(Pixel coordinate grounding data)
'''

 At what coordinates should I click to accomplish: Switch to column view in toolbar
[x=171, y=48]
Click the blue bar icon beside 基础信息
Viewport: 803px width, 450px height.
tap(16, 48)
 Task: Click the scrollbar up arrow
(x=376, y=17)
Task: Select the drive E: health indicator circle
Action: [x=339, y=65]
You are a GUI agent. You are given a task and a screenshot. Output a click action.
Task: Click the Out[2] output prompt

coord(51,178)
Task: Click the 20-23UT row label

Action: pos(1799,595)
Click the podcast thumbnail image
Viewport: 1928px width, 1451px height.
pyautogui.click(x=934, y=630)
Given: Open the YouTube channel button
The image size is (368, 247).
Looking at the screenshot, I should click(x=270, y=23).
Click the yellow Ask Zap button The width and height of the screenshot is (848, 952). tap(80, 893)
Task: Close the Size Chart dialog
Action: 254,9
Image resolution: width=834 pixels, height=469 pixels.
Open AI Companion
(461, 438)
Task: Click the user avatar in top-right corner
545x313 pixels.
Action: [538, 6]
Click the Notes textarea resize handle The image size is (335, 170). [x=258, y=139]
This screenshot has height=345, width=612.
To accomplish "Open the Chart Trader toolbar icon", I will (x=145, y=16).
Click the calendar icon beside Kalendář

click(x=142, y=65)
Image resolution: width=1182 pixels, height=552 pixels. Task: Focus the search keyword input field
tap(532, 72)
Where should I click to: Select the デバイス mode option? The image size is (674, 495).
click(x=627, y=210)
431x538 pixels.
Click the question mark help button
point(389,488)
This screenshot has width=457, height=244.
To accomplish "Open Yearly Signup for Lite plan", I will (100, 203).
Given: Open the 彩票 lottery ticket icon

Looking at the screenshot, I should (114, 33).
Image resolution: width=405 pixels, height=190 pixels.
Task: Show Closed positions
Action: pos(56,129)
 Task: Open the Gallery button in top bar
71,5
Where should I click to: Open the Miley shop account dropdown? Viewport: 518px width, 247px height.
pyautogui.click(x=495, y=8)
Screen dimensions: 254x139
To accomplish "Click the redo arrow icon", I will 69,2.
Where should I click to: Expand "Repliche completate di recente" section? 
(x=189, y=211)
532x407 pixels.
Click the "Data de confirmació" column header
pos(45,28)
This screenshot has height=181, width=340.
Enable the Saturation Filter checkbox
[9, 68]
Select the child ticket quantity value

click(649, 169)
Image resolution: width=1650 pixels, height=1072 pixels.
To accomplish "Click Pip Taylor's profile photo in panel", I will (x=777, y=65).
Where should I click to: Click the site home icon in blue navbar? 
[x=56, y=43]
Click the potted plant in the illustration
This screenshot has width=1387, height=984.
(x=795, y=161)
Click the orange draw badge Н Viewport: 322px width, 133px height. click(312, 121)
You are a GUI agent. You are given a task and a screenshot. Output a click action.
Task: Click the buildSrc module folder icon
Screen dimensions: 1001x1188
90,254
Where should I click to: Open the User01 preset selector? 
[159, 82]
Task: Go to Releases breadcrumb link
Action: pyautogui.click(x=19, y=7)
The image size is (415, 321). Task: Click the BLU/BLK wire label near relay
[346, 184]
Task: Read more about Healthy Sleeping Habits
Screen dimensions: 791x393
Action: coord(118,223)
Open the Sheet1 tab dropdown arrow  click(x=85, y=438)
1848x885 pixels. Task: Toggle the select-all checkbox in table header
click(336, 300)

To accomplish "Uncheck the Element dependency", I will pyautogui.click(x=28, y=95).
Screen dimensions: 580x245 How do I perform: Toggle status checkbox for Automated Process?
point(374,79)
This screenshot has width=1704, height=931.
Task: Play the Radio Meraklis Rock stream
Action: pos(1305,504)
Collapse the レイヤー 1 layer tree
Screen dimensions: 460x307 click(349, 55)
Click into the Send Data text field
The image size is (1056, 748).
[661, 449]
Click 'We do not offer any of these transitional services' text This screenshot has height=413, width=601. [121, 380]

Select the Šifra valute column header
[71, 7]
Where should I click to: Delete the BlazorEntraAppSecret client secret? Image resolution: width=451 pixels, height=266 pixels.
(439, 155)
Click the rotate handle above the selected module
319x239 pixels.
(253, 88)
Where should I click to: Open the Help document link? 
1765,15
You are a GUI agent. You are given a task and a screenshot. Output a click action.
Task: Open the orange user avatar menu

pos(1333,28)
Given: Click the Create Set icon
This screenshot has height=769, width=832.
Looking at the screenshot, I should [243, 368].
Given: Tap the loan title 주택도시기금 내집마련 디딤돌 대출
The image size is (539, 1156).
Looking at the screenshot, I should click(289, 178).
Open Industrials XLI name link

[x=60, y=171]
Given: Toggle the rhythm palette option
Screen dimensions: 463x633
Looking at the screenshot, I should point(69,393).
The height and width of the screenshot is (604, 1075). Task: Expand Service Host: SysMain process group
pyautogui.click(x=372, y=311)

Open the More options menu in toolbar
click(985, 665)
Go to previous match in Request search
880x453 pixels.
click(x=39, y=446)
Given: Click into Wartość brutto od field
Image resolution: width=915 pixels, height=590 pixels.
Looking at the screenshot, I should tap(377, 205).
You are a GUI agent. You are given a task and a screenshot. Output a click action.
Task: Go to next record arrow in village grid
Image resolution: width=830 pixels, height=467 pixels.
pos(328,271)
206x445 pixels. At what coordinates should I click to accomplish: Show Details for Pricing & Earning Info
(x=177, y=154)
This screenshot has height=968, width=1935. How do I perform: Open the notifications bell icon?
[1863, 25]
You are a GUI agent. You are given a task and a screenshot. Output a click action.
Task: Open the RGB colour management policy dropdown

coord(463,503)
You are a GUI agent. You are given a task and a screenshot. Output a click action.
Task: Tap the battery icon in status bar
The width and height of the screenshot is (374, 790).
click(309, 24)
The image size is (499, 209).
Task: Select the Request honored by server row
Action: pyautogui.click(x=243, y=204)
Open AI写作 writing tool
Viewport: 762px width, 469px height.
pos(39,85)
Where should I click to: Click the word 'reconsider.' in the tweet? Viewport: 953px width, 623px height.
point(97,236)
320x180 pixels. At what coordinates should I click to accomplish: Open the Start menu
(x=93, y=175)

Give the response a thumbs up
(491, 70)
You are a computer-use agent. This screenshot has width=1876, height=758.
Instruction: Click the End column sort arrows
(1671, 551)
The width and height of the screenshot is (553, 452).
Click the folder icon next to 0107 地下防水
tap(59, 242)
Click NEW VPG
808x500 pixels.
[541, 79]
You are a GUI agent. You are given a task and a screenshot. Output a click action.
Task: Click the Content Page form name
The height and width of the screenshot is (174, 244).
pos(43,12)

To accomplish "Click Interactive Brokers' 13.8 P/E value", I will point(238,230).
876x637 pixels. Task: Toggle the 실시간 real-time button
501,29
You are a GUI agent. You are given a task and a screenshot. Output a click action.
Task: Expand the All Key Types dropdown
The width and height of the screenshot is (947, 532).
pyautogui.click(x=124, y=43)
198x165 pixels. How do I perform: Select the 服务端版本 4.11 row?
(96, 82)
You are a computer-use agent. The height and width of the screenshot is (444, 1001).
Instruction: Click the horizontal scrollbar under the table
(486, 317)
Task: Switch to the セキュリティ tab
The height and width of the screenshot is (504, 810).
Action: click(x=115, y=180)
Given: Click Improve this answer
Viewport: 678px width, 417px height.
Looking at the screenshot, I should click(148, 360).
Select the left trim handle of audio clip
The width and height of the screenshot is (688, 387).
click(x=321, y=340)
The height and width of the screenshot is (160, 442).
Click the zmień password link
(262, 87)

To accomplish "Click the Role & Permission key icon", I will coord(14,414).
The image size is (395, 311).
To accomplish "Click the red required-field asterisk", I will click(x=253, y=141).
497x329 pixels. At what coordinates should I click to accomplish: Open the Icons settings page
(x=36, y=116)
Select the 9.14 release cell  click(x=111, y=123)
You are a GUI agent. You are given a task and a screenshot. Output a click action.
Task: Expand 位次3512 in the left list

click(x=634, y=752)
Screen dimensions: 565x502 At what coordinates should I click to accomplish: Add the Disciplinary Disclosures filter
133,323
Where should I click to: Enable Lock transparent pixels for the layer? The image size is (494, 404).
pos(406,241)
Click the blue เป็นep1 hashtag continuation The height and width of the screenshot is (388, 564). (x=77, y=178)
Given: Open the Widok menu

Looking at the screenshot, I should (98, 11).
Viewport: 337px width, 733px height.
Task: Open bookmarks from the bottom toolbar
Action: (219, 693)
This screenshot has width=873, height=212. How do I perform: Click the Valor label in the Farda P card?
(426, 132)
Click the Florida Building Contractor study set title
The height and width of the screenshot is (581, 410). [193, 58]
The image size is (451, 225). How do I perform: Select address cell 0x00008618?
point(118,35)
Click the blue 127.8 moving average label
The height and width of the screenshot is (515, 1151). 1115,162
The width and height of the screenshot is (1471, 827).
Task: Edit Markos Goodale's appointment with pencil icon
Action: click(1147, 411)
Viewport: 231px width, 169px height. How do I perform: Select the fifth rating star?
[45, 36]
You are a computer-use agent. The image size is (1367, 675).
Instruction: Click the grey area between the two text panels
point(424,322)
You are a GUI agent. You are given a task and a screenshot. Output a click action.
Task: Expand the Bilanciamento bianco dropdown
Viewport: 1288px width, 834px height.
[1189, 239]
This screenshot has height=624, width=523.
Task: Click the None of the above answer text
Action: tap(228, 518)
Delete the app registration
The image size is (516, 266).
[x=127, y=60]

'''

[Assignment] Bring together all lines of the entries above in which the string "computer" occurs.

[Expected answer]
You are a computer-use agent. This screenshot has width=1876, height=758.
You are a computer-use agent. The height and width of the screenshot is (444, 1001).
You are a computer-use agent. The image size is (1367, 675).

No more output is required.